Stated exercise
Reproduce the records word for word, from the start through the line containing "coord(338,45)".

--------------------------------

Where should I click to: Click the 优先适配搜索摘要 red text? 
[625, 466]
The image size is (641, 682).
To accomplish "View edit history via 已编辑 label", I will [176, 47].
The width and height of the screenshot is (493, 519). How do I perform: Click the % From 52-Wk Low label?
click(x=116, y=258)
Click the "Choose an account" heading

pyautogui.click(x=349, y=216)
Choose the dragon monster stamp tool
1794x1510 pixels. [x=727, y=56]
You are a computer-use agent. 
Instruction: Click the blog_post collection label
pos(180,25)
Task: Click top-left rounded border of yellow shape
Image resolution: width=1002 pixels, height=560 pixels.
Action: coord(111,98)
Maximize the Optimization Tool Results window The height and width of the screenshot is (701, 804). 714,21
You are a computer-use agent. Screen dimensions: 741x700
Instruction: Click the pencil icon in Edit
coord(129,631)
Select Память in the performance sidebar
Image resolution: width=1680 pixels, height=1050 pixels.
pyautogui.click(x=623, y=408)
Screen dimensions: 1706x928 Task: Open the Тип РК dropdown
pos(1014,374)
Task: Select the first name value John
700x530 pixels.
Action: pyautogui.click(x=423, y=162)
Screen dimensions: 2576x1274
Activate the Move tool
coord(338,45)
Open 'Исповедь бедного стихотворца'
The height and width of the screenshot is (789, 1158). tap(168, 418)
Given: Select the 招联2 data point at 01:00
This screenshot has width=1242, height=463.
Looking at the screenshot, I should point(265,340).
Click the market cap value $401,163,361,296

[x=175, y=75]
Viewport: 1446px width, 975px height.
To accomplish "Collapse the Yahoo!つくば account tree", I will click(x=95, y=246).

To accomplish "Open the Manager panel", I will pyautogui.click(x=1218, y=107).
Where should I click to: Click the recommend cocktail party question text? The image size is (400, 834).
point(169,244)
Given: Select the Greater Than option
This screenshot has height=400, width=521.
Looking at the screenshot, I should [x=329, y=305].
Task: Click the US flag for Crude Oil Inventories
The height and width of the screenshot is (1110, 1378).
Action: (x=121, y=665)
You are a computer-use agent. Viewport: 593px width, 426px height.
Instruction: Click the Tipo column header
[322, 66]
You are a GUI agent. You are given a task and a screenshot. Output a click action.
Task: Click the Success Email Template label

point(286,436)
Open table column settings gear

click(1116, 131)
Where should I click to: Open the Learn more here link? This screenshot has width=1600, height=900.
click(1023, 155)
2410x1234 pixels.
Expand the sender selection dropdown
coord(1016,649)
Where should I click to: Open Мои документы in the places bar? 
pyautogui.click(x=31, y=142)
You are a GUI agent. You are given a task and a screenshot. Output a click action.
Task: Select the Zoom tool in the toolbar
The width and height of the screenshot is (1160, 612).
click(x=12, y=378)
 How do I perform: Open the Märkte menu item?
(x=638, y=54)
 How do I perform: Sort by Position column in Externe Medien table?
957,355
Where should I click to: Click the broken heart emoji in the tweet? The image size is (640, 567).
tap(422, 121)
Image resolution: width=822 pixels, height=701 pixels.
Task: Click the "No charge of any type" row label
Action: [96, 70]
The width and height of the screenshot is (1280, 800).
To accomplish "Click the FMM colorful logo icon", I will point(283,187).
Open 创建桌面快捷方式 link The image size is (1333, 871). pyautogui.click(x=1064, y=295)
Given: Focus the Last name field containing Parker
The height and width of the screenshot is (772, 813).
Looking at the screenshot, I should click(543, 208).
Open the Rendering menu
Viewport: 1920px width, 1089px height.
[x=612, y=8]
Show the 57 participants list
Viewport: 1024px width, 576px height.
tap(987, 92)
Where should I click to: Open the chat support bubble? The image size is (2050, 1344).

--------------------------------

Solution for this task
Where should I click to: Click the 优先适配搜索摘要 red text? 
[625, 466]
The image size is (641, 682).
To accomplish "View edit history via 已编辑 label", I will [176, 47].
The width and height of the screenshot is (493, 519). How do I perform: Click the % From 52-Wk Low label?
click(x=116, y=258)
Click the "Choose an account" heading

pyautogui.click(x=349, y=216)
Choose the dragon monster stamp tool
1794x1510 pixels. [x=727, y=56]
You are a computer-use agent. 
Instruction: Click the blog_post collection label
pos(180,25)
Task: Click top-left rounded border of yellow shape
Image resolution: width=1002 pixels, height=560 pixels.
Action: coord(111,98)
Maximize the Optimization Tool Results window The height and width of the screenshot is (701, 804). 714,21
You are a computer-use agent. Screen dimensions: 741x700
Instruction: Click the pencil icon in Edit
coord(129,631)
Select Память in the performance sidebar
Image resolution: width=1680 pixels, height=1050 pixels.
pyautogui.click(x=623, y=408)
Screen dimensions: 1706x928 Task: Open the Тип РК dropdown
pos(1014,374)
Task: Select the first name value John
700x530 pixels.
Action: pyautogui.click(x=423, y=162)
Screen dimensions: 2576x1274
Activate the Move tool
coord(338,45)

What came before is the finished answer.